**ACTION ITEM**
Output the full listing below exactly.

**TASK INPUT**
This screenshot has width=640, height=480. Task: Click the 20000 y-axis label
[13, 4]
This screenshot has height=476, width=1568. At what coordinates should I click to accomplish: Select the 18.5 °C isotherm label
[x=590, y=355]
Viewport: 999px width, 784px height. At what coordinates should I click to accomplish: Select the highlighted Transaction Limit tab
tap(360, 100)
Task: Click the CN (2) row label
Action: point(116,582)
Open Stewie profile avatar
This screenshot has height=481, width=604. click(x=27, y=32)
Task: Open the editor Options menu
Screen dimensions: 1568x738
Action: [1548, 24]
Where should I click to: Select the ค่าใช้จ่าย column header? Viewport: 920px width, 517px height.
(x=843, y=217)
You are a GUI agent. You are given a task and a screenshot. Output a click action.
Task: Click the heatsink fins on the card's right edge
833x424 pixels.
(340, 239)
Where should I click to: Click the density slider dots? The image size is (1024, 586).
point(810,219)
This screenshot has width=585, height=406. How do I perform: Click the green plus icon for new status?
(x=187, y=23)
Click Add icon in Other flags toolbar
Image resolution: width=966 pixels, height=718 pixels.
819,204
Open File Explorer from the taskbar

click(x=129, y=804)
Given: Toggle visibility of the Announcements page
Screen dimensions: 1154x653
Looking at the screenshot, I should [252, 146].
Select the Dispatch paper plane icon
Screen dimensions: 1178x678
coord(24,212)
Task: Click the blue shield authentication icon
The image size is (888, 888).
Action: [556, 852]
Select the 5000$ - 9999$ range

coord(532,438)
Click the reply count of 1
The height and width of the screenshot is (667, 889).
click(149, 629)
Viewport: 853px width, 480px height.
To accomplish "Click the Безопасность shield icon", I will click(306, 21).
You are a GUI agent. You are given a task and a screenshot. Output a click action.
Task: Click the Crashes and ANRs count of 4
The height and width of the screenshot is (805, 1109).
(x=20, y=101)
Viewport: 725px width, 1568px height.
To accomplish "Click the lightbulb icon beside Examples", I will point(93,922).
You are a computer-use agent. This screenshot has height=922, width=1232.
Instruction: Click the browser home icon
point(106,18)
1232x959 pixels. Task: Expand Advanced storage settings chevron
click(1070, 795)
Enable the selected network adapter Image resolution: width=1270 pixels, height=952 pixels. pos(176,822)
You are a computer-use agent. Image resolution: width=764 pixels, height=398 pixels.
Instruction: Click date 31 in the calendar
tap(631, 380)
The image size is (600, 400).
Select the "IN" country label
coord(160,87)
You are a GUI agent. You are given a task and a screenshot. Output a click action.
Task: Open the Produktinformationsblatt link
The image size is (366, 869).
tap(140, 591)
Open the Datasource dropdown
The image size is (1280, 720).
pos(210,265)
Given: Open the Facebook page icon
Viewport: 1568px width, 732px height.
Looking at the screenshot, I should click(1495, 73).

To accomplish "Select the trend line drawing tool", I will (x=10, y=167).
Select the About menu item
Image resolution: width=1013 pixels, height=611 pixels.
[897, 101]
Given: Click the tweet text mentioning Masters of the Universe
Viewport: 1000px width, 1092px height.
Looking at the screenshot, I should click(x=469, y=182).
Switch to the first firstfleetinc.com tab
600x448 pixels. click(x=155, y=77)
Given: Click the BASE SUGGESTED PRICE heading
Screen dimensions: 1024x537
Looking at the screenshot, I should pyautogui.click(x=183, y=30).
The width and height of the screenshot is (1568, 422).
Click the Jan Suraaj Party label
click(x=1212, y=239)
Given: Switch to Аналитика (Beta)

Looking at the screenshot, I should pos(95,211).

**PROBLEM SOLUTION**
This screenshot has width=640, height=480. Task: Click the 20000 y-axis label
[13, 4]
This screenshot has height=476, width=1568. At what coordinates should I click to accomplish: Select the 18.5 °C isotherm label
[x=590, y=355]
Viewport: 999px width, 784px height. At what coordinates should I click to accomplish: Select the highlighted Transaction Limit tab
tap(360, 100)
Task: Click the CN (2) row label
Action: point(116,582)
Open Stewie profile avatar
This screenshot has height=481, width=604. click(x=27, y=32)
Task: Open the editor Options menu
Screen dimensions: 1568x738
Action: [1548, 24]
Where should I click to: Select the ค่าใช้จ่าย column header? Viewport: 920px width, 517px height.
(x=843, y=217)
You are a GUI agent. You are given a task and a screenshot. Output a click action.
Task: Click the heatsink fins on the card's right edge
833x424 pixels.
(340, 239)
Where should I click to: Click the density slider dots? The image size is (1024, 586).
point(810,219)
This screenshot has width=585, height=406. How do I perform: Click the green plus icon for new status?
(x=187, y=23)
Click Add icon in Other flags toolbar
Image resolution: width=966 pixels, height=718 pixels.
819,204
Open File Explorer from the taskbar

click(x=129, y=804)
Given: Toggle visibility of the Announcements page
Screen dimensions: 1154x653
Looking at the screenshot, I should [252, 146].
Select the Dispatch paper plane icon
Screen dimensions: 1178x678
coord(24,212)
Task: Click the blue shield authentication icon
The image size is (888, 888).
Action: [556, 852]
Select the 5000$ - 9999$ range

coord(532,438)
Click the reply count of 1
The height and width of the screenshot is (667, 889).
click(149, 629)
Viewport: 853px width, 480px height.
To accomplish "Click the Безопасность shield icon", I will click(306, 21).
You are a GUI agent. You are given a task and a screenshot. Output a click action.
Task: Click the Crashes and ANRs count of 4
The height and width of the screenshot is (805, 1109).
(x=20, y=101)
Viewport: 725px width, 1568px height.
To accomplish "Click the lightbulb icon beside Examples", I will point(93,922).
You are a computer-use agent. This screenshot has height=922, width=1232.
Instruction: Click the browser home icon
point(106,18)
1232x959 pixels. Task: Expand Advanced storage settings chevron
click(1070, 795)
Enable the selected network adapter Image resolution: width=1270 pixels, height=952 pixels. pos(176,822)
You are a computer-use agent. Image resolution: width=764 pixels, height=398 pixels.
Instruction: Click date 31 in the calendar
tap(631, 380)
The image size is (600, 400).
Select the "IN" country label
coord(160,87)
You are a GUI agent. You are given a task and a screenshot. Output a click action.
Task: Open the Produktinformationsblatt link
The image size is (366, 869).
tap(140, 591)
Open the Datasource dropdown
The image size is (1280, 720).
pos(210,265)
Given: Open the Facebook page icon
Viewport: 1568px width, 732px height.
Looking at the screenshot, I should click(1495, 73).

To accomplish "Select the trend line drawing tool", I will (x=10, y=167).
Select the About menu item
Image resolution: width=1013 pixels, height=611 pixels.
[897, 101]
Given: Click the tweet text mentioning Masters of the Universe
Viewport: 1000px width, 1092px height.
Looking at the screenshot, I should click(x=469, y=182).
Switch to the first firstfleetinc.com tab
600x448 pixels. click(x=155, y=77)
Given: Click the BASE SUGGESTED PRICE heading
Screen dimensions: 1024x537
Looking at the screenshot, I should pyautogui.click(x=183, y=30).
The width and height of the screenshot is (1568, 422).
Click the Jan Suraaj Party label
click(x=1212, y=239)
Given: Switch to Аналитика (Beta)

Looking at the screenshot, I should pos(95,211).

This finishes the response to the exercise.